All the data should be printed again exactly as written.
<<<<
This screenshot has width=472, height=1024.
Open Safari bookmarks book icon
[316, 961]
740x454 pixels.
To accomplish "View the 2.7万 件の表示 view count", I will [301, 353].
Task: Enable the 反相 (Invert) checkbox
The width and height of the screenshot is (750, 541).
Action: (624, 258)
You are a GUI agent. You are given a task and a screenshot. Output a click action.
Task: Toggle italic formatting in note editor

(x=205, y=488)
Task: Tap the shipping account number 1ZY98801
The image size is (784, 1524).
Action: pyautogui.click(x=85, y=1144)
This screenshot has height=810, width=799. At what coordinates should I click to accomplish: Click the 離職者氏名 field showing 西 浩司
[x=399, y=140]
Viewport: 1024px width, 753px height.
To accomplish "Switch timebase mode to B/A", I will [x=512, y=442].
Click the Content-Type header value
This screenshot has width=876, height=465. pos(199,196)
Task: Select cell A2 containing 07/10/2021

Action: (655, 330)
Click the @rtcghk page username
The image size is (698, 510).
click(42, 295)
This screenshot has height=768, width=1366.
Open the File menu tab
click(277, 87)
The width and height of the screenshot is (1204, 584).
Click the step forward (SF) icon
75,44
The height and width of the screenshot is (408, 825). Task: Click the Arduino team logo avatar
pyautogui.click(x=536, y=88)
>>>>
> ANSWER FOR THIS EXERCISE
This screenshot has width=472, height=1024.
Open Safari bookmarks book icon
[316, 961]
740x454 pixels.
To accomplish "View the 2.7万 件の表示 view count", I will [301, 353].
Task: Enable the 反相 (Invert) checkbox
The width and height of the screenshot is (750, 541).
Action: (624, 258)
You are a GUI agent. You are given a task and a screenshot. Output a click action.
Task: Toggle italic formatting in note editor

(x=205, y=488)
Task: Tap the shipping account number 1ZY98801
The image size is (784, 1524).
Action: pyautogui.click(x=85, y=1144)
This screenshot has height=810, width=799. At what coordinates should I click to accomplish: Click the 離職者氏名 field showing 西 浩司
[x=399, y=140]
Viewport: 1024px width, 753px height.
To accomplish "Switch timebase mode to B/A", I will [x=512, y=442].
Click the Content-Type header value
This screenshot has width=876, height=465. pos(199,196)
Task: Select cell A2 containing 07/10/2021

Action: (655, 330)
Click the @rtcghk page username
The image size is (698, 510).
click(42, 295)
This screenshot has height=768, width=1366.
Open the File menu tab
click(277, 87)
The width and height of the screenshot is (1204, 584).
Click the step forward (SF) icon
75,44
The height and width of the screenshot is (408, 825). Task: Click the Arduino team logo avatar
pyautogui.click(x=536, y=88)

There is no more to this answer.